> **Given data**:
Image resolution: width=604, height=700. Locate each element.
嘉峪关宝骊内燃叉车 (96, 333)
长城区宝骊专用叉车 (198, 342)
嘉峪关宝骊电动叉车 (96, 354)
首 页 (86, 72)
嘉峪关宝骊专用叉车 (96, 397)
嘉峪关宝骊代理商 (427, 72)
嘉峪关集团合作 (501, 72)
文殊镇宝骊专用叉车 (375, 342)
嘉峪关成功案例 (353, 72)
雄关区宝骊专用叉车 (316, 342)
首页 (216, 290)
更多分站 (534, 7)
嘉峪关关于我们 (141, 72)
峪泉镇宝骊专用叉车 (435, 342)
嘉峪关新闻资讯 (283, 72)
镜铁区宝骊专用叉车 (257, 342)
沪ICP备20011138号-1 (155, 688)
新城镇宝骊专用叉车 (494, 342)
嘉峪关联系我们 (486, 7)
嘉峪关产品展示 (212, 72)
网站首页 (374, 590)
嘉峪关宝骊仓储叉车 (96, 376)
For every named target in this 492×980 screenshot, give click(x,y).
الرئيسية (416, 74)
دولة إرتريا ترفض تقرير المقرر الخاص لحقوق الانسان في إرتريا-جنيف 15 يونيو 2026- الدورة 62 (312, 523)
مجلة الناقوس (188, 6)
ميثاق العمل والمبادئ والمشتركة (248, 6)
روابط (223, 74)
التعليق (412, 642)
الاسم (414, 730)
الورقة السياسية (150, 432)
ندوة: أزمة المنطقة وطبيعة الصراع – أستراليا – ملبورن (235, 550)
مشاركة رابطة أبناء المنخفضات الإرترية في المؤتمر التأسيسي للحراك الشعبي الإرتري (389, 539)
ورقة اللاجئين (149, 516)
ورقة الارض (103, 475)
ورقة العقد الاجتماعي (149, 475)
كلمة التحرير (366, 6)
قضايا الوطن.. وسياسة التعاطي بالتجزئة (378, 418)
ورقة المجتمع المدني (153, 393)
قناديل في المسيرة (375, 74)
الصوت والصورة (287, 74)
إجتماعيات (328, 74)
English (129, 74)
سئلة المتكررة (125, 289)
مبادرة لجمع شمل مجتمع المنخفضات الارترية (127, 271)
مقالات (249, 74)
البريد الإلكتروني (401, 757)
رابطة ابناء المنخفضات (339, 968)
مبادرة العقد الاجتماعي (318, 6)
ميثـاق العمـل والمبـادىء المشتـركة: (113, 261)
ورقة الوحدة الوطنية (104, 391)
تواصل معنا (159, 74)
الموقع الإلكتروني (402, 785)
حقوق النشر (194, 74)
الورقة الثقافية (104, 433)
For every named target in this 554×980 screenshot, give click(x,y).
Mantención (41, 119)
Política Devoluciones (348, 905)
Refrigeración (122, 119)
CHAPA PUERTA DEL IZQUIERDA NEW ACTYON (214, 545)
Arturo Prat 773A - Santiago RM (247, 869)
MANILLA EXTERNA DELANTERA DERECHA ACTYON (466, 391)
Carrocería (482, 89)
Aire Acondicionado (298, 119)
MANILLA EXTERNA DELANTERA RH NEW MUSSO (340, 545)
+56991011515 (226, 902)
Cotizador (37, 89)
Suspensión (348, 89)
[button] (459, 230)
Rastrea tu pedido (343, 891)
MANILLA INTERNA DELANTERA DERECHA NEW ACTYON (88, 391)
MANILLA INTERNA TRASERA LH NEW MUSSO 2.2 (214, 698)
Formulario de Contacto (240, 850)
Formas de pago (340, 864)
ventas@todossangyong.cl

> **Instructions to follow**: Copy the data verbatim from the line containing "مقالات (249, 74)" through the final line of the data.

> **Exercise output**:
مقالات (249, 74)
البريد الإلكتروني (401, 757)
رابطة ابناء المنخفضات (339, 968)
مبادرة العقد الاجتماعي (318, 6)
ميثـاق العمـل والمبـادىء المشتـركة: (113, 261)
ورقة الوحدة الوطنية (104, 391)
تواصل معنا (159, 74)
الموقع الإلكتروني (402, 785)
حقوق النشر (194, 74)
الورقة الثقافية (104, 433)
For every named target in this 554×980 screenshot, give click(x,y).
Mantención (41, 119)
Política Devoluciones (348, 905)
Refrigeración (122, 119)
CHAPA PUERTA DEL IZQUIERDA NEW ACTYON (214, 545)
Arturo Prat 773A - Santiago RM (247, 869)
MANILLA EXTERNA DELANTERA DERECHA ACTYON (466, 391)
Carrocería (482, 89)
Aire Acondicionado (298, 119)
MANILLA EXTERNA DELANTERA RH NEW MUSSO (340, 545)
+56991011515 (226, 902)
Cotizador (37, 89)
Suspensión (348, 89)
[button] (459, 230)
Rastrea tu pedido (343, 891)
MANILLA INTERNA DELANTERA DERECHA NEW ACTYON (88, 391)
MANILLA INTERNA TRASERA LH NEW MUSSO 2.2 (214, 698)
Formulario de Contacto (240, 850)
Formas de pago (340, 864)
ventas@todossangyong.cl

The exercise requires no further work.